SINGAPORE — Lost in a shopping mall or need to find your way to the promotions or products you are looking for? Let your smartphone talk to the lights around and they will show you the way.

The VLC technology has been trialled at the Aswaaq supermarket in Dubai. Photo: Phillips

The VLC technology has been trialled at the Aswaaq supermarket in Dubai. Photo: Phillips

SINGAPORE — Lost in a shopping mall or need to find your way to the promotions or products you are looking for? Let your smartphone talk to the lights around and they will show you the way.

That is visual light communications (VLC) — a LED-based indoor positioning technology that could be deployed by Philips Lighting in one of CapitaLand’s malls here by the end of the year.

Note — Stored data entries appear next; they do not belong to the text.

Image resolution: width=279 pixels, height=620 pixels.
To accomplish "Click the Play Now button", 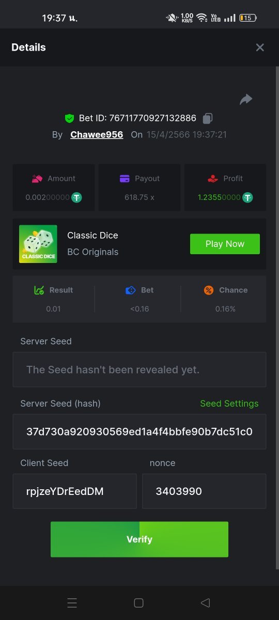I will (x=225, y=244).
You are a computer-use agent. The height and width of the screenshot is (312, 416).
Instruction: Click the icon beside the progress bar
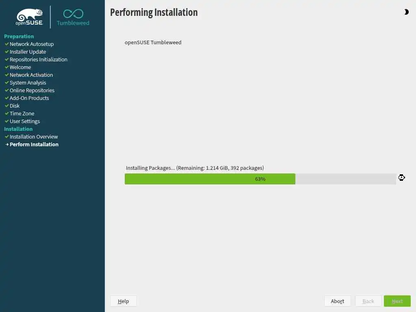pyautogui.click(x=401, y=178)
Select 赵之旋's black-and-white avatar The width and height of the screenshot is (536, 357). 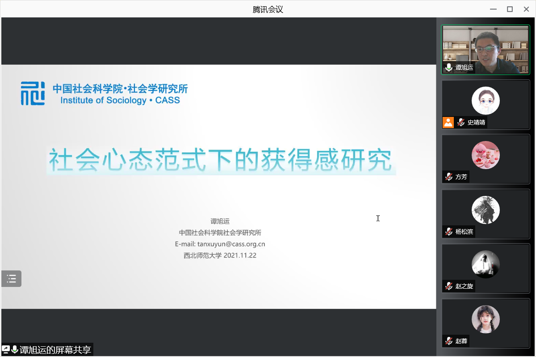[x=486, y=265]
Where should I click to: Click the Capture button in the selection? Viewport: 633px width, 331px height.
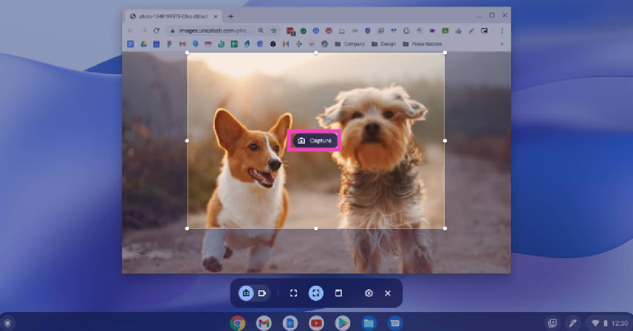click(x=314, y=141)
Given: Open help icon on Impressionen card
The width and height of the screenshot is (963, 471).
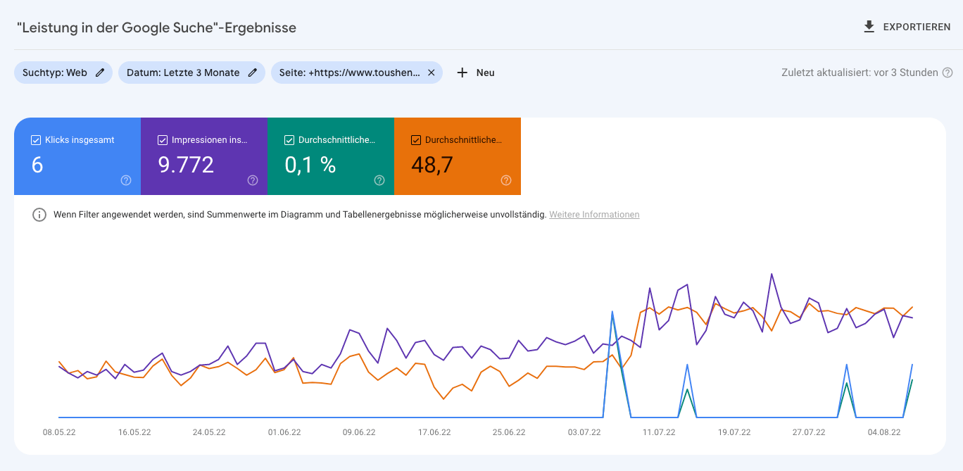Looking at the screenshot, I should point(253,180).
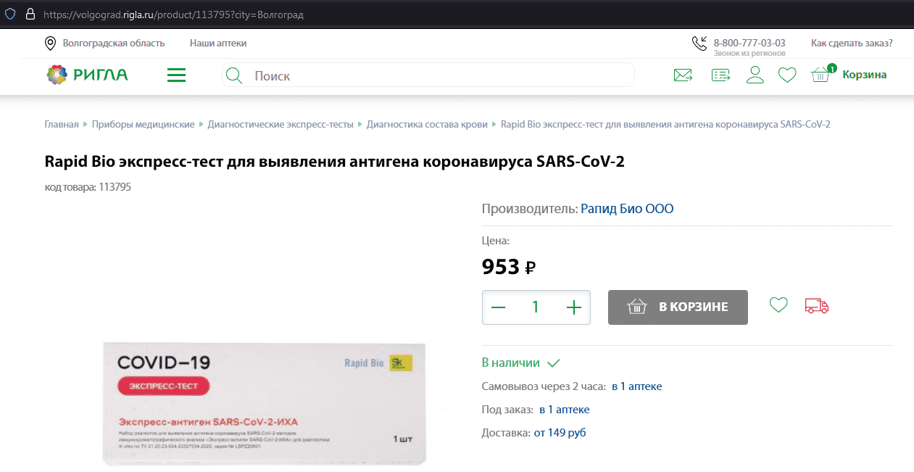
Task: Click the В корзине button
Action: (678, 307)
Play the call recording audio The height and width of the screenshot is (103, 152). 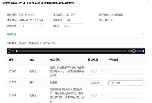coord(9,51)
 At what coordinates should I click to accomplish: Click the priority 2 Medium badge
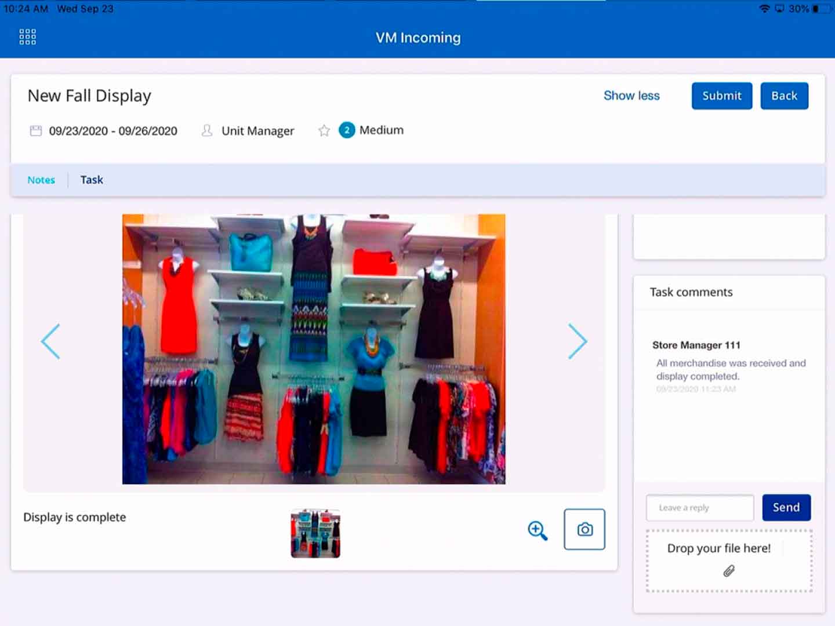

All the shopper needs to do is launch an app and allow the front camera on the smartphone to pick up a unique light frequency emanating from the Philips lights in the mall. The shopper’s location in the mall will be identified, and he or she can find the way around. Meanwhile, retailers are also able to use the location-based service to attract shoppers with targeted marketing messages.

Philips said yesterday it is conducting the world’s first pilot of the technology in a mall, where VLC is being used to enable communications between the Dutch technology giant’s light fixtures and shoppers’ smartphones in a CapitaLand mall. Philips has so far tested this technology in supermarkets such as Carrefour in France and Aswaaq in Dubai.

It did not disclose the name of the mall in which the new technology is being piloted, but said the technology could be deployed by year’s end depending on the outcome of the pilot. CapitaLand will decide later whether to roll it out at more malls.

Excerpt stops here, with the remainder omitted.